India Boyé

India Boyé performs her rap song “Indi-rap” at Willow Canyon Elementary School in Sandy on Thursday, May 6, 2021. India won a national PTA award for her song about being biracial. | Laura Seitz, Deseret News

India Sade Boyé was born on 8 December 2012 in Salt Lake City, Utah, to Alex and Julie Boyé. She has seven siblings, with the youngest having been born in January 2021. She is a second-grade student at Willow Canyon Elementary School in Sandy, Utah. She seems to have music coursing through her veins, although that should come as no surprise considering her father is a world-renowned entertainer.

India recently won an award of excellence in the music composition category of a national PTA Reflections contest for a rap song about being biracial and why she matters. Contest categories include dance choreography, film production, literature, music composition, photography, and visual arts. The contest was open to students in pre-kindergarten through the 12th grade who created original works of art corresponding to a student-selected theme.

India composed the song, “Indi-rap,” in her bedroom while her family was at home during the pandemic. It has gained national recognition and captured the hearts of listeners. She wrote the rap as both a tribute to her parents and in answer to the question posed by the 2020-2021 National PTA Reflections contest theme — “I Matter Because.”

India Boyé 2nd Grade Class

India Boyé, right, sits in class at Willow Canyon Elementary School in Sandy on Thursday, May 6, 2021. India won a national PTA Reflections award for her original rap about being biracial. | Laura Seitz, Deseret News

India said that she entered the contest because her siblings were doing it. She also commented that she wrote a rap song because she likes to write, sing, dance and perform. As winner of the contest, she will receive a silver medal, certificate, $200 scholarship, and her work will be featured in a traveling exhibition.

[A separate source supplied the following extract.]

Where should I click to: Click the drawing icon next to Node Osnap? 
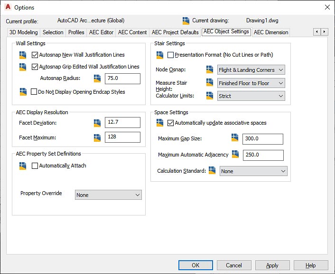point(210,70)
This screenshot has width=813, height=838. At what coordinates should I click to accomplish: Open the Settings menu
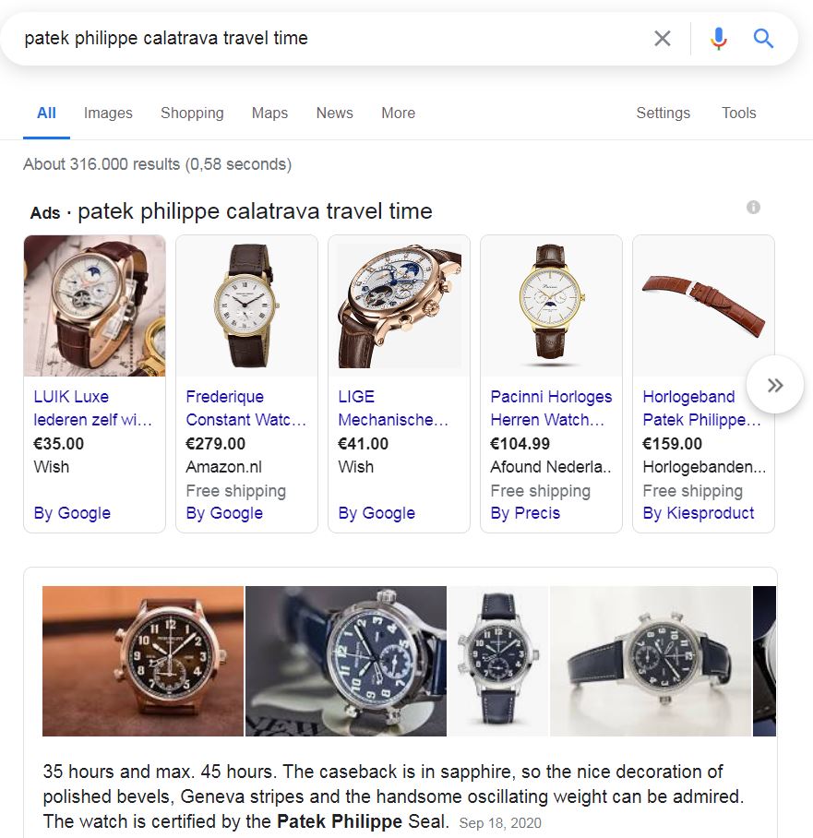click(x=663, y=113)
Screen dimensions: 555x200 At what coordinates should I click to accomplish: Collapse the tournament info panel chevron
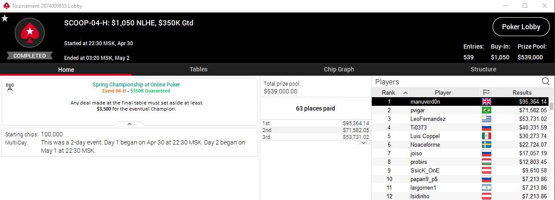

The Deseret News reports that India’s parents attribute the rap resonating with the judges as part of the aftermath of the social unrest following the murder of George Floyd while in the custody of a Minneapolis police officer, as well as inequalities evidenced by the pandemic. Julie Boyé said, “I just knew that it was a unique thing. We figured that not many kids were rapping. As a biracial family with lots of kids in east side Sandy, I knew that she was going to stand out.”

India Boyé and parents

India Boyé, 8, center, talks with her parents, Julie, left, and Alex, and her baby sister Nayoma at Willow Canyon Elementary School in Sandy on Thursday, May 6, 2021. India won the national PTA Reflections contest for her song about being biracial. | Laura Seitz, Deseret News

Alex Boyé said that the first time that India asked him to listen to her song he was “really touched.” He commented, “She just started rapping and she’s going, ‘My dad is Black, and my mom is white.’ It made me realize that she was aware of the climate and what was going on.”

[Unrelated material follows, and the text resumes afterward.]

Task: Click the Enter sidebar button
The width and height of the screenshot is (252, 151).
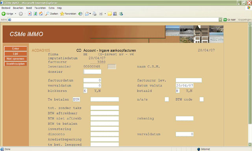Action: [15, 49]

Julie added that the past summer events and the Black Lives Matter (BLM) movement sparked many conversations in the Boyé’s home. She said, “We had the news on in our house, to a degree, and they [the children] were aware of it.” She also mentioned that the theme “I Matter Because” was perfect for the moment in time.

Julie says that India “definitely got a gift for music.” India also enjoys dance and gymnastics but among the Boyé’s eight children, she is a natural entertainer and has a knack for music. The Deseret News reports that she studies videos of her father’s performances and likes to watch singing and performance competitions. Her mom further commented, “I will be upstairs listening to her sing and she will pick out harmonies. How many 8-year-olds can find a harmony to a song?

The association recently announced the Reflections contest theme for 2021–2022, which is “I Will Change the World By …” India says that she plans to enter the contest next fall with another rap song.

India recently celebrated her eight birthday and was baptized in The Church of Jesus Christ of Latter-day Saints (often referred to as “the Mormon Church”). Julie said, “So, Alex got to do it and he blessed her to know that she was equal to everybody else. Sometimes they don’t even know that that’s a thing until they start learning about it in first grade half the time.”

The  video containing “Indi-rap,” can be seen on the Boyé family vlog, TheBoyeFamilyJewels, on YouTube.  India’s rap starts at the 5:26 mark.